I’ve invented a pie machine. It makes the best pies you ever tasted, and you can put anything you like in it. If you put apples in the machine, you’ll get the best apple pie you ever tried out the other end. If you put beef in, you’ll get an amazing beef pie. You can feed it anything, put mud in and you’ll get the best mud pie in the world. It’s still a mud pie though, so I wouldn’t recommend trying it.
|Garbage in, Garbage out|
It’s as true today as it’s ever been. Put bad information in and you’ll get bad information out. It’s now worse though. Before we just had the issue of putting bad data into the machine and getting bad data out. All we had to do was clean up the data and we were winning. Now though, we run the risk of creating what I affectionally think of as robot yes-men. We’ve all seen the manager surrounding themself with people who agree with everything they say. Now we have a much faster way to achieve the same bad answers, but without all those people…and you might not even realise you’re doing it. The problem here is that we’re putting good data into a machine learning algorithm, but that data is not the most effective way to train an algorithm.
So, the secret to success? First we need to define success. Success is sometimes obvious, sometimes it isn’t. The “classic” ML example is house pricing. The tutorials will tell you this is blindingly easy, all you need to do is put in some data (house price, square footage) and the machine will make a prediction for future houses. The machine can find you patterns, so more data is better, right? Add in bathrooms, bedrooms and you’ll get a better outcome. Add in colour and it might notice that brick houses are more expensive generally. Add in bin colour and it might notice that houses with yellow bins are generally twice as expensive as those with grey bins. Not helpful or relevant. This is not what success looks like.
But all of that feels obvious, doesn’t it? Let’s change the scenario to something a little different. Let’s look at “Le Tour” the biggest cycle race in the world. Let’s feed in all of the stats we have and ask the computer to identify what kind of rider crashes a lot. They’re all men, aren’t they! If we choose female riders, therefore, we’ll no longer have crashes in the Tour de France! What about winners though, they too are all men. We may get a race without crashes but there wouldn’t be a single winner amongst them if they were all ladies…
A more serious example though is CV checking. We have a requirement for new staff at management level and a thousand CVs to sift through. To remove any bias we’re going to get a machine to choose candidates because machines are not sexist or racist. Using data on who is currently successful in the organisation at management level we can train the machine to remove those CVs which don’t look like people who will succees. Hopefully you’ve spottedthe problem already – the organisation with mostly white, male managers wanted to remove bias but has reinforced it with existing data training the machine. All of the successful managers were white males and so the machine may very well reject other races or women to meet that success criteria. To make this work, we need to remove that data from the training.
Worse still in crime prediction – whatever profile currently is “statistically likely” to carry out a crime will be flagged as a potential criminal.
Should we stop collecting those statistics altogether? No, of course not. We must use those to measure our success and correct any bias, whether that be in the machine or in the wider environment.

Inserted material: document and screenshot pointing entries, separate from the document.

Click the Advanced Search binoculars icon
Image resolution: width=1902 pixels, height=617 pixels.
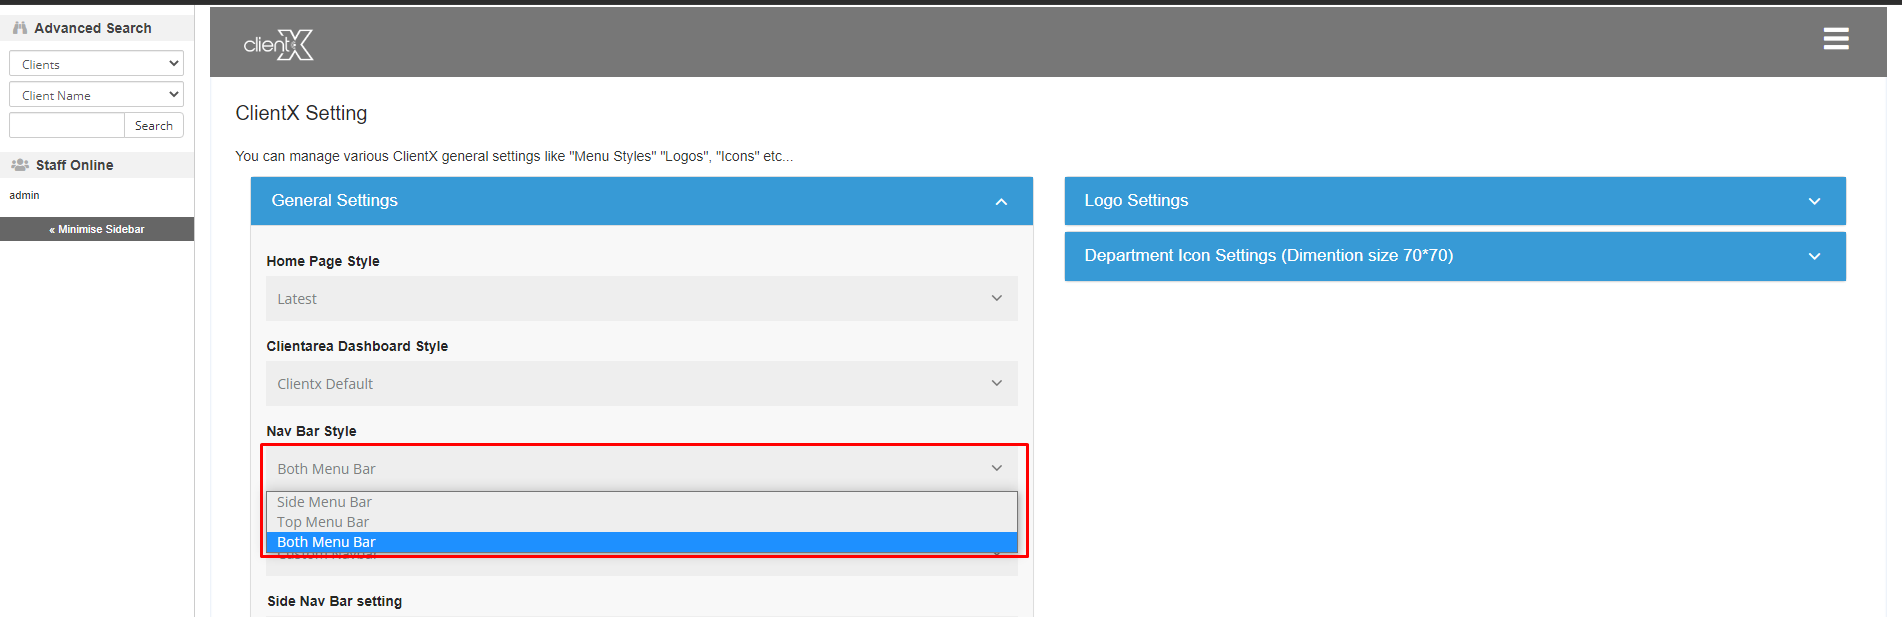pos(20,28)
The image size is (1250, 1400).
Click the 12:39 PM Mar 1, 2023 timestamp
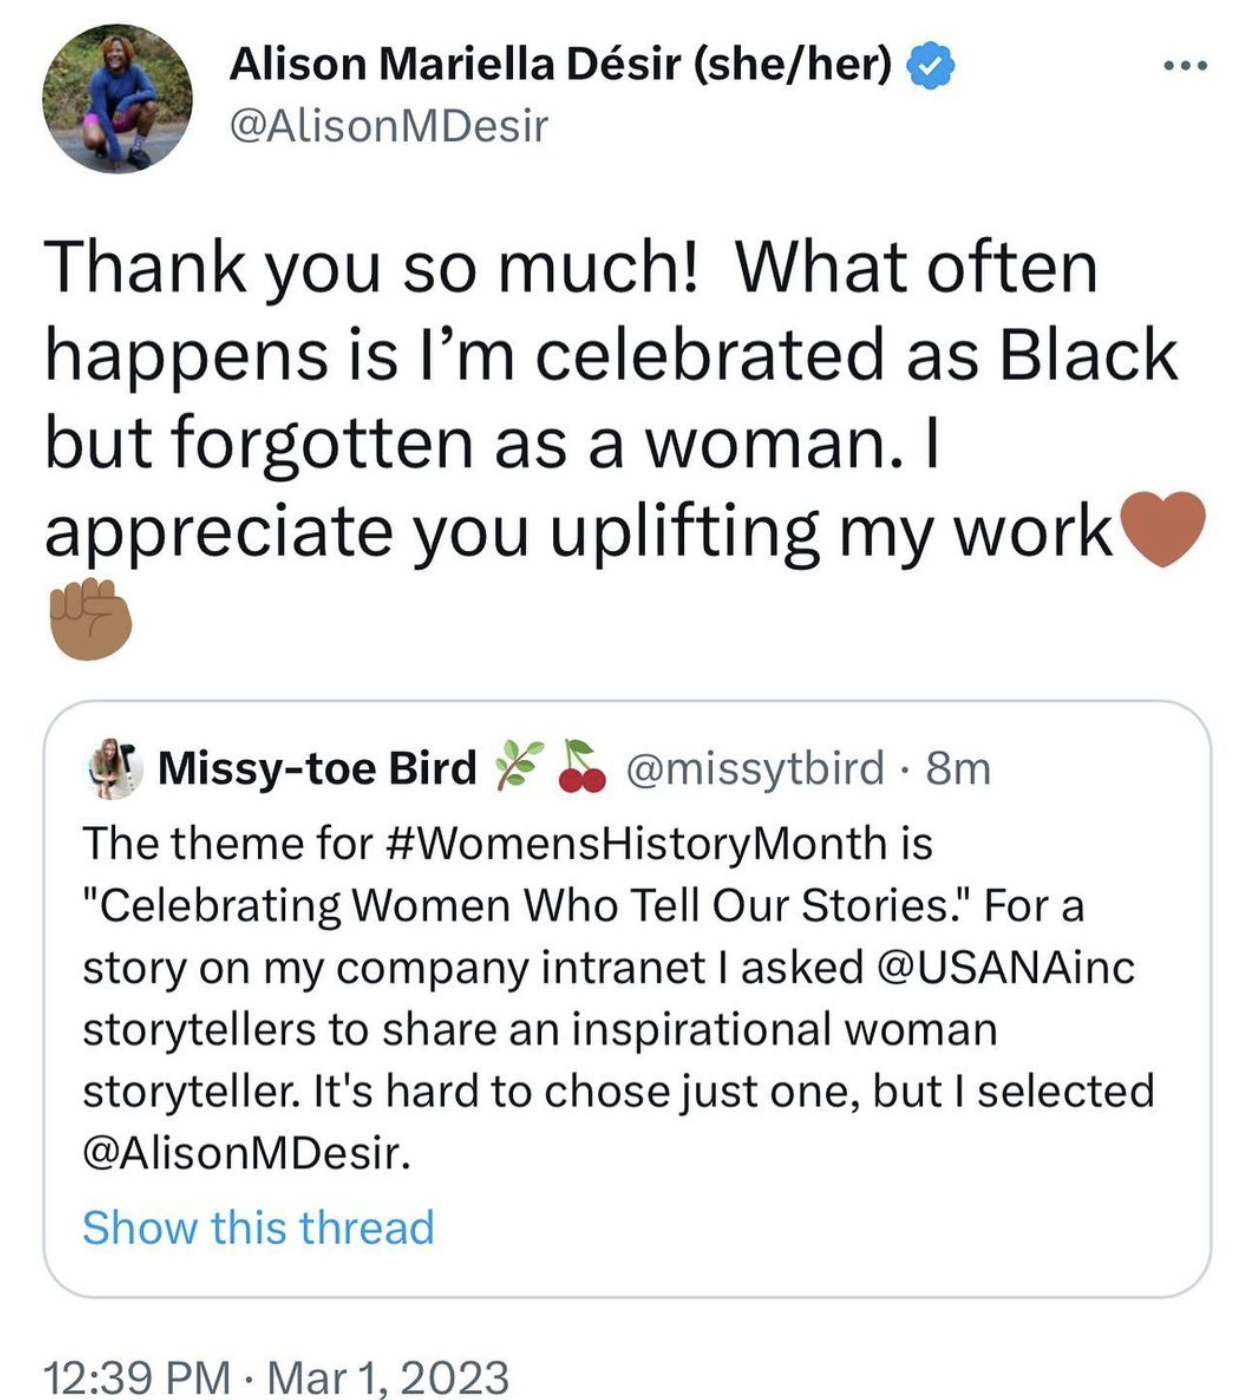click(277, 1377)
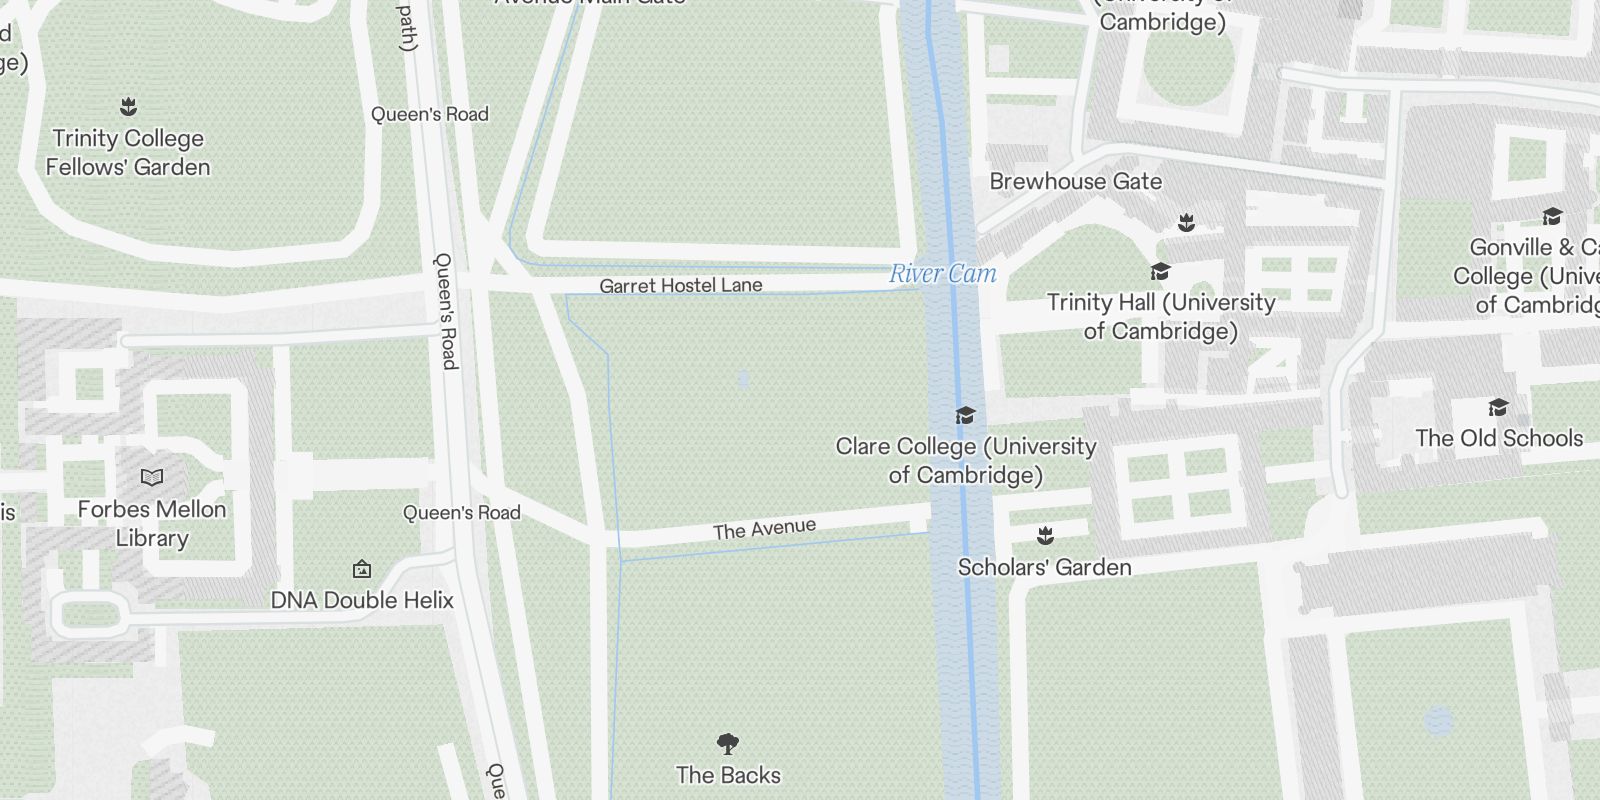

If the machine is unbiased and we still get no women in management, or more black criminals then there are potential issues in society, education etc. that may need to be looked at. The machine shouldn’t be trained with that data in every scenario though.
Machine learning is a great way to speed up processing and time to success in your business. It can be a great way to accellerate failure too so treat it with caution and always question your input data and what you consider to be success.